== Task statement ==
Nothing but the lines from the one with "The height and" through the end of the listing below should appear in your reply, each copied exactly.

== Dataset extract ==
____________

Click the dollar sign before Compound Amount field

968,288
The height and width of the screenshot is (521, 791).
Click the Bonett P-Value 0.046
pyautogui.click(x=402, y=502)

____________

== Written response ==
The height and width of the screenshot is (521, 791).
Click the Bonett P-Value 0.046
pyautogui.click(x=402, y=502)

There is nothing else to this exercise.